The Chinese standards document took approximately three years to complete. Feedback, solicited through presentations at various state and national conferences, from K-12 Chinese language teachers, college professors and Chinese instructors, as well as specialists in the foreign language field, has been invaluable in honing and refining various sections of the document.

It was crucially important for all CLASS members to put forth a vision of what might be possible if more Chinese programs were initiated at the elementary and middle school levels. In 2006, the second edition of Standards for Foreign Language Learning was published and the Chinese standards revised. The leadership of CLASS was invited by ACTFL and the K-12 National Foreign Language Resource Center at Iowa State University to participate in the New Visions in Foreign Language Education Project in June 2000.

Professional Support and Training

CLASS bears a primary responsibility to nurture and in-service K-12 Chinese teachers. The organization conducted the 1993 and 1995 summer programs at the National Normal University in Taiwan. CLASS continues to forge collaborations and form new partnerships with other professional organizations.

In the summer of 1997 and 1999, CLASS collaborated with MaFLA (Massachusetts Foreign Language Association) to offer Chinese teachers an immersion program in the New England region.
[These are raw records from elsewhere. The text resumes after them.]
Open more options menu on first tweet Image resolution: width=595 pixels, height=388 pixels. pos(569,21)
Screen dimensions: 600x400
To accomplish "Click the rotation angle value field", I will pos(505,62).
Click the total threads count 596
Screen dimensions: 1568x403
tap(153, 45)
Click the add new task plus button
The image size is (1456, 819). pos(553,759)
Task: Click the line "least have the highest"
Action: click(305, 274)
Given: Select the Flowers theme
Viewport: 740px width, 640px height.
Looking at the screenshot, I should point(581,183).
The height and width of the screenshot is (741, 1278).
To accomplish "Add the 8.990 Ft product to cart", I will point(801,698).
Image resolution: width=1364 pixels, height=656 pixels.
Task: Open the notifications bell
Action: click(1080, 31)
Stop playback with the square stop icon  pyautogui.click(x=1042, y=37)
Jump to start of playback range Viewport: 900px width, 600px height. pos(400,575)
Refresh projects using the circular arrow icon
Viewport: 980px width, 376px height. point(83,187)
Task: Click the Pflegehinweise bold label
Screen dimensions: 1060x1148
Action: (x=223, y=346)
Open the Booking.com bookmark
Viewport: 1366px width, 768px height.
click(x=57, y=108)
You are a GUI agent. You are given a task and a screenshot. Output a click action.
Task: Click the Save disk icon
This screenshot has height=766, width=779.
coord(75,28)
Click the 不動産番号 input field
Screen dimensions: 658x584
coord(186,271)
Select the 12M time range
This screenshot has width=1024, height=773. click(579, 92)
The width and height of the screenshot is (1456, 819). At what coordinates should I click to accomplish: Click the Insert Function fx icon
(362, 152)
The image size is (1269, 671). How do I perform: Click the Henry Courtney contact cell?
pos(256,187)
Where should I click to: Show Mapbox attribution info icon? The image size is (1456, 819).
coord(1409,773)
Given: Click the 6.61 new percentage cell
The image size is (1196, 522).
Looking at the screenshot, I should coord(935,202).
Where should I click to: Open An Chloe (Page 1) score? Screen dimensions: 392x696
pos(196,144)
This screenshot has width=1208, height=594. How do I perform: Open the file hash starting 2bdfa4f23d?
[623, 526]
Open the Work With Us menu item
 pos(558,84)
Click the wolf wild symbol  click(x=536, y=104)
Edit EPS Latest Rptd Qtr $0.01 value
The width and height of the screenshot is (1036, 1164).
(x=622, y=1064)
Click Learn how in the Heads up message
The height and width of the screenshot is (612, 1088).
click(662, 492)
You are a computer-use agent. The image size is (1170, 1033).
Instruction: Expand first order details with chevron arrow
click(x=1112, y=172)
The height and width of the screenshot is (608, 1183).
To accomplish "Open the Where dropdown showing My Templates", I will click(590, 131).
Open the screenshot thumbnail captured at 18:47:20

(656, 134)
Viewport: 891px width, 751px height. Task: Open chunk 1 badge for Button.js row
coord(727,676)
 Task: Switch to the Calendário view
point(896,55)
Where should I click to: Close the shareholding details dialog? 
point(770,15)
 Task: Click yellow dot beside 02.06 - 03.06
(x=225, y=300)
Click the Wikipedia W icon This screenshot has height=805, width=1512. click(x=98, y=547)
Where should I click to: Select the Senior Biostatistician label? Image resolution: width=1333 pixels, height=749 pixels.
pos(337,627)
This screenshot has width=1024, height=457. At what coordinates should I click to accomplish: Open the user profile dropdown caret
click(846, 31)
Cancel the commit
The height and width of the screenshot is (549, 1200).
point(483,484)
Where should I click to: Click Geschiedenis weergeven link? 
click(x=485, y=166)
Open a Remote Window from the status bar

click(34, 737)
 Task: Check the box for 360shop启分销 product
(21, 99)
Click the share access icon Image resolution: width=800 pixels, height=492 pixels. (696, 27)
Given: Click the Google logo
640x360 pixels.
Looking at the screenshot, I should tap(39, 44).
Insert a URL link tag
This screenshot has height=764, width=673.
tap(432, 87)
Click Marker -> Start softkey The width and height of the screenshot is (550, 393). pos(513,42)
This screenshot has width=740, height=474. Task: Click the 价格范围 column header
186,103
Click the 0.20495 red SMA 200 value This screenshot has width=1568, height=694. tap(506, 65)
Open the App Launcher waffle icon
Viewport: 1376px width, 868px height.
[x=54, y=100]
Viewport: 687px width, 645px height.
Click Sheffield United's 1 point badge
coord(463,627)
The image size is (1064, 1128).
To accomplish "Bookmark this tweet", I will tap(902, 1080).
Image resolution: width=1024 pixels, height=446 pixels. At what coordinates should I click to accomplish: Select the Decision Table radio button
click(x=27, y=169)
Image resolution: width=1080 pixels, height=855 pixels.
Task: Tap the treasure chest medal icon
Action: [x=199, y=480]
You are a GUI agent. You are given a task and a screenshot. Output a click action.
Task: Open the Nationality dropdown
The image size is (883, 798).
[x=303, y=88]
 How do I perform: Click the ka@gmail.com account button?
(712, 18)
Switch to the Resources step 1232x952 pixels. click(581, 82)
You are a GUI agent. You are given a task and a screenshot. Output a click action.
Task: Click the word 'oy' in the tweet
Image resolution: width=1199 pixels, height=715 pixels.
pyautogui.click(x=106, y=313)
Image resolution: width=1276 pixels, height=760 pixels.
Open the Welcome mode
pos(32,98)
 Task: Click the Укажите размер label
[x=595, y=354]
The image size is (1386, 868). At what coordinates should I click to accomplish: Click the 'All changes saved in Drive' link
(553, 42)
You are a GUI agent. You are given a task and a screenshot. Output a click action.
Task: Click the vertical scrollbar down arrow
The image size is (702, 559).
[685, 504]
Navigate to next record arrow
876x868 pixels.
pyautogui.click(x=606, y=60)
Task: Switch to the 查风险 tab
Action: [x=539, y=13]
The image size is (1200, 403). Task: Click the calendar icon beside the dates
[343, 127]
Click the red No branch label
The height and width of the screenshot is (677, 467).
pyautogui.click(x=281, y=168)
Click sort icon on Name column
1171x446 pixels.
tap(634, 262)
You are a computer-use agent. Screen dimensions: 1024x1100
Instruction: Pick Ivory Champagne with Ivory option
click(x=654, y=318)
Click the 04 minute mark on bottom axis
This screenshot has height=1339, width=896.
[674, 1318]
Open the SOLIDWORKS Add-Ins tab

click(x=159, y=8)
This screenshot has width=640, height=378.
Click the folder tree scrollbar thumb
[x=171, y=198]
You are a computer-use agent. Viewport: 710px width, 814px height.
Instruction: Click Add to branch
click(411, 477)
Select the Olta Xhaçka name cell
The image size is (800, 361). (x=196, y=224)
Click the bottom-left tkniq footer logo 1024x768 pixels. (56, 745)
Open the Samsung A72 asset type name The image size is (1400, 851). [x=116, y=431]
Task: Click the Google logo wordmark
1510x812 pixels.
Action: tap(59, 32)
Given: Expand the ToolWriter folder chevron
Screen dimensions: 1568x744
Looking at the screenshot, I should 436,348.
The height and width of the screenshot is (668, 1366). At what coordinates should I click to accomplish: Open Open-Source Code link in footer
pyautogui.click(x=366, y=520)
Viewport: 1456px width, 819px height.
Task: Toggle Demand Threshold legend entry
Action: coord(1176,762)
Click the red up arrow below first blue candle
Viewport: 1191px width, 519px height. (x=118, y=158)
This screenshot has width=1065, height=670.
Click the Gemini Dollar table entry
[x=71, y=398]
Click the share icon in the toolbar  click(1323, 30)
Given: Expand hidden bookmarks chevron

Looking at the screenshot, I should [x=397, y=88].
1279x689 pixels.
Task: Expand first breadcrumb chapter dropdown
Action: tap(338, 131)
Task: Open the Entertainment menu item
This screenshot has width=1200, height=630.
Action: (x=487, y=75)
The Global Knowledge Exchange (GKE) has worked with CLASS in seeking ways to enhance technology as means of communication and as an instructional tool for K-12 Chinese teachers.

During the summer of 2000, CLASS sponsored a summer study program for its members in China. The program included one week of professional conferences andseminars at the Beijing Language and Culture University (BLCU) and a one-week study tour to visit schools and historical sites in Xi 'an and Shanghai.

CLASS was extremely fortunate to receive generous financial support from the Freeman Foundation, the Global Knowledge Exchange (GKE) Program, National East Asian Languages Resources Center (NEALRC) at The Ohio State University, and the East Asian Studies Center at Indiana University. Twenty teachers received a Freeman Scholarship award during the summer to attend workshops.